Sowohl beim Gedenkgottesdienst als auch bei der offiziellen Gedenkveranstaltung, beides fand in der Johanniskirche statt, gab es beeindruckende und sehr berührende Momente. Insbesondere als die direkt Betroffenen und die Helferinnen und Helfer gesprochen haben. Sehr emotionale Schilderungen die niemanden kalt lassen konnten. Die tausenden Menschen die sich an der Lichterkette beteiligten, haben ein starkes Signal des Zusammenhalts und der gemeinsamen Trauer der Stadtgesellschaft gesendet.

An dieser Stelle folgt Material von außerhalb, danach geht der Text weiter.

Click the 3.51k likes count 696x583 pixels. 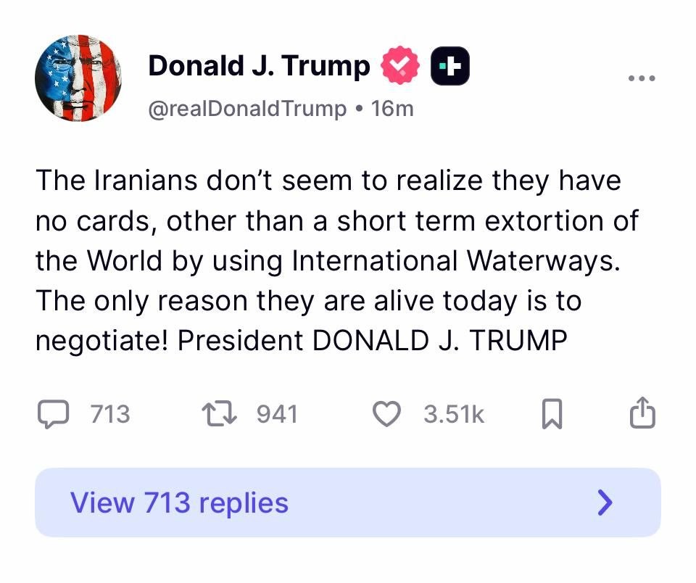coord(454,414)
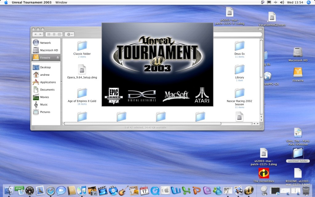
Task: Launch iTunes from the Dock
Action: [82, 191]
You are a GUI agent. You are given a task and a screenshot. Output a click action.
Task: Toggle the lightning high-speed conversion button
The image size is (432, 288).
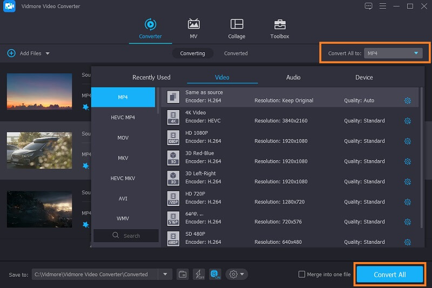[x=198, y=275]
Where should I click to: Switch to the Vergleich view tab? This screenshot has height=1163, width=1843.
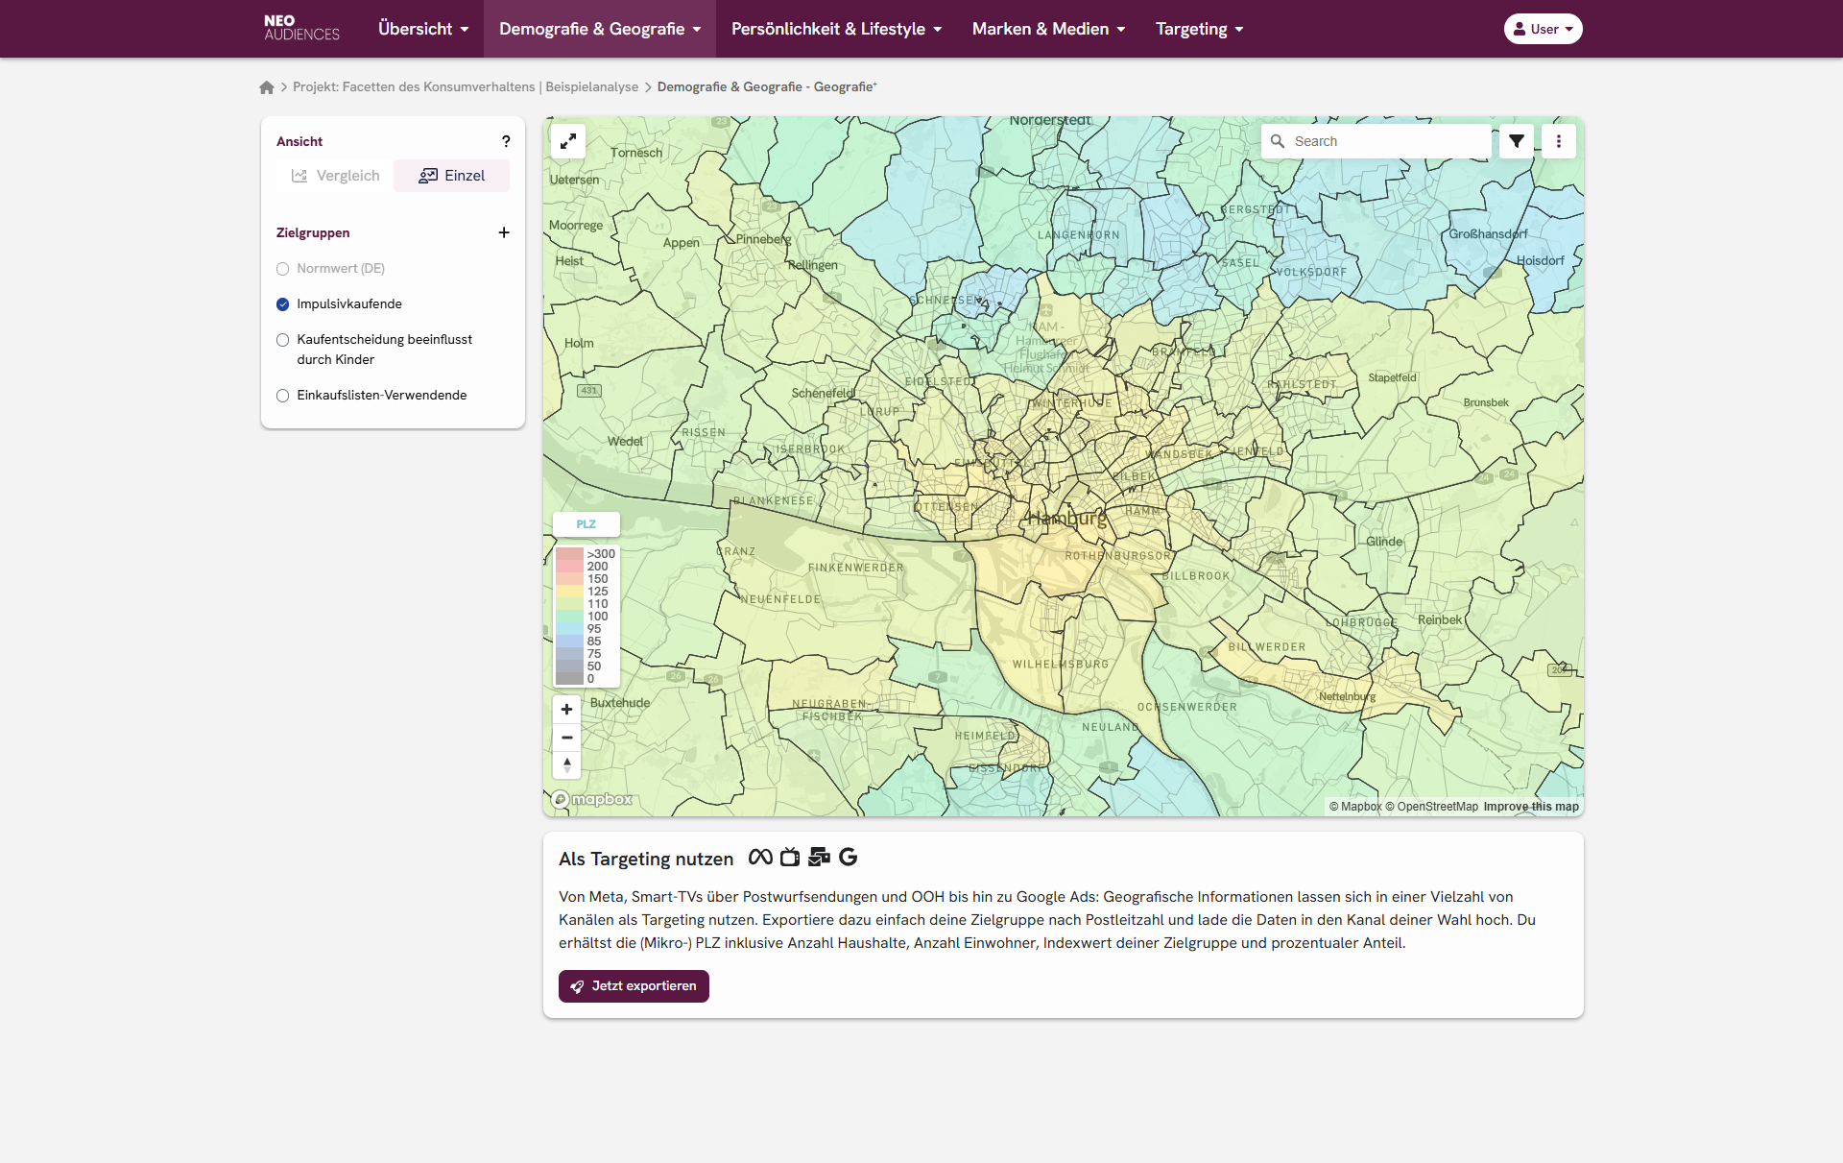[x=336, y=176]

Leider gab es den Versuch das Gedenken für die eigenen politischen Ziele zu missbrauchen. Bereits direkt nach dem Anschlag gab es Menschen und Organisationen, die diese schreckliche Tat für die eigenen Zwecke vereinnahmen wollten. Auch im Hinblick auf den ersten Jahrestag ist das wieder passiert. Es kursieren wieder Fake-News, sowie vor einem Jahr. Angeblich wurde eine Rede des Bundeskanzlers in Magdeburg am Samstag verhindert. Er hat, wie die Oberbürgermeisterin und der Ministerpräsident, wie geplant in der Johanniskirche bei der Gedenkveranstaltung gesprochen.
Die Trauer um die Opfer, das Mitgefühl mit den Betroffenen und die persönliche Bewältigung des Ereignisses muss im Vordergrund stehen. Für mich unfassbar, warum das nicht bei allen Menschen die oberste Priorität ist.